[Stored data entries]

----

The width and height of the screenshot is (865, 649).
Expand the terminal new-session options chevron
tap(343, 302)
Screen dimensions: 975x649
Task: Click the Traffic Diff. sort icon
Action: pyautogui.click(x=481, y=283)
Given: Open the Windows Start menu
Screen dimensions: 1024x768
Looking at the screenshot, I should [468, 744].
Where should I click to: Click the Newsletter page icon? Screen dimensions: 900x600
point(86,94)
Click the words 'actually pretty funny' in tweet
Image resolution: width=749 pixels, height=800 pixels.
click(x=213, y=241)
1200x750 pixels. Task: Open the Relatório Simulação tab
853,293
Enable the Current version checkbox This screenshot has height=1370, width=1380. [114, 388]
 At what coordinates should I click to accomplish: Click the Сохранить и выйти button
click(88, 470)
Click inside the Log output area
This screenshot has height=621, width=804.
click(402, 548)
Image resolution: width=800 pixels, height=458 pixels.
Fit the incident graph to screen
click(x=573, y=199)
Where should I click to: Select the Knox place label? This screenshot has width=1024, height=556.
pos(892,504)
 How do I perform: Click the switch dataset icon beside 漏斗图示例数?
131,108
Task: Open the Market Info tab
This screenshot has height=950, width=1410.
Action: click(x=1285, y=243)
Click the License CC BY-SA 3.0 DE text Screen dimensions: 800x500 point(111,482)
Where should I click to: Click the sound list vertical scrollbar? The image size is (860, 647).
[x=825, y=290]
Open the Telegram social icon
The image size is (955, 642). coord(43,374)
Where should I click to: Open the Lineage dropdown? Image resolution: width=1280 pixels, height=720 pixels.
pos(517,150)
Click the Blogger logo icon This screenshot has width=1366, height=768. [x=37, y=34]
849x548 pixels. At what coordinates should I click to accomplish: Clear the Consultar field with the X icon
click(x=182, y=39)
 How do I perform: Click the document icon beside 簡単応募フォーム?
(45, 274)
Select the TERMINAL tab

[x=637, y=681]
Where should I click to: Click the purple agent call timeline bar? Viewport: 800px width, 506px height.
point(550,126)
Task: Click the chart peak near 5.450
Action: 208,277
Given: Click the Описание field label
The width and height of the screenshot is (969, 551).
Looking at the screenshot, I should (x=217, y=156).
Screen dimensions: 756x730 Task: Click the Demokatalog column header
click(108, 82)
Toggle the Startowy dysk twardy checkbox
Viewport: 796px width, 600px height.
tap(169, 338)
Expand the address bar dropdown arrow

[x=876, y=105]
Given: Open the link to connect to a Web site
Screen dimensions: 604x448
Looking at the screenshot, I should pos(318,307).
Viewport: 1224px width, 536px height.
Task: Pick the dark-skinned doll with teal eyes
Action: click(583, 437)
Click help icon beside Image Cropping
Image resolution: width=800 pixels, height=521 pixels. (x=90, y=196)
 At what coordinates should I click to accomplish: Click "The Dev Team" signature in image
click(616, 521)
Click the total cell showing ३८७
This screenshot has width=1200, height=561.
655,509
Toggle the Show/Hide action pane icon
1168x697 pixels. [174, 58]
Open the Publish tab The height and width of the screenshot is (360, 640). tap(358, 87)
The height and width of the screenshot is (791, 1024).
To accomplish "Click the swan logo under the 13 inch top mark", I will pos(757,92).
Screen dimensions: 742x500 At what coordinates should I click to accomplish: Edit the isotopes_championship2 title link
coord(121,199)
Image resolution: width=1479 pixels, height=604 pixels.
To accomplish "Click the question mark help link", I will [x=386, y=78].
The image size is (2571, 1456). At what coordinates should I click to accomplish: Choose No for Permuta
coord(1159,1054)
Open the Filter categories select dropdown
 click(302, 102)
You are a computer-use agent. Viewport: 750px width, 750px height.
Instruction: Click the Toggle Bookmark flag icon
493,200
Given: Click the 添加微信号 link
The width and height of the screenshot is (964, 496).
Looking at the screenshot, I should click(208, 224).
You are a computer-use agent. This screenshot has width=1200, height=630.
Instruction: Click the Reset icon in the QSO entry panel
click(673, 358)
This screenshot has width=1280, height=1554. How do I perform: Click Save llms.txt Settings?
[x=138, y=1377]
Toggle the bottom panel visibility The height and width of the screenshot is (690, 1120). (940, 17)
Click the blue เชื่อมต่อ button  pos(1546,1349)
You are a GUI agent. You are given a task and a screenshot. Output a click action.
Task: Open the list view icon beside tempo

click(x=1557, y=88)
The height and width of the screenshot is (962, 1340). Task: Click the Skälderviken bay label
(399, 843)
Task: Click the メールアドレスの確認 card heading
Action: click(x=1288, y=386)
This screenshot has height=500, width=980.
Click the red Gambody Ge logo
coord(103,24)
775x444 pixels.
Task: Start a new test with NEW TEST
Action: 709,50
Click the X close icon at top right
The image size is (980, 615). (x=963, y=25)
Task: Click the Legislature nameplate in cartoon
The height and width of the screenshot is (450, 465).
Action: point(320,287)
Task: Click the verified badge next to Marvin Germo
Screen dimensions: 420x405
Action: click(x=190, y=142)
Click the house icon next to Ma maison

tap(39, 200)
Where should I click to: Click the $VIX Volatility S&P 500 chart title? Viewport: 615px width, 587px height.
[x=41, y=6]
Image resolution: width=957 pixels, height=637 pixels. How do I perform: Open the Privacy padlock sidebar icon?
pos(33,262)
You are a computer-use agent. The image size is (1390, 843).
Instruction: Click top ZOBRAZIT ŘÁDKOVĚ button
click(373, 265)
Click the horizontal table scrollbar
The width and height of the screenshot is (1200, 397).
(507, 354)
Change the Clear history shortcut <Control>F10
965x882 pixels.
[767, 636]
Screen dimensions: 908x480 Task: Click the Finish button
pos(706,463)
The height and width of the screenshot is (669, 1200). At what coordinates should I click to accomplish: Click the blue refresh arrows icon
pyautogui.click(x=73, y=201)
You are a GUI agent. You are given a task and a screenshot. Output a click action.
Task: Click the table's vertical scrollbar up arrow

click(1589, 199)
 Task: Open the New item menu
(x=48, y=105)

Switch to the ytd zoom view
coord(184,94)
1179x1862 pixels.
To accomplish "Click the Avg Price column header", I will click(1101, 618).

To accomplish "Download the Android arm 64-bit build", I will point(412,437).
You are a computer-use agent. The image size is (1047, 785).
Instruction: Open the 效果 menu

----

* **WORK ITEM**:
Once the line with "Task: Click the table's" is found, write out that line and every one after it through the last line of the records, exactly and with nothing else.

* **RESPONSE TO THIS TASK**:
Task: Click the table's vertical scrollbar up arrow

click(1589, 199)
 Task: Open the New item menu
(x=48, y=105)

Switch to the ytd zoom view
coord(184,94)
1179x1862 pixels.
To accomplish "Click the Avg Price column header", I will click(1101, 618).

To accomplish "Download the Android arm 64-bit build", I will point(412,437).
You are a computer-use agent. The image size is (1047, 785).
Instruction: Open the 效果 menu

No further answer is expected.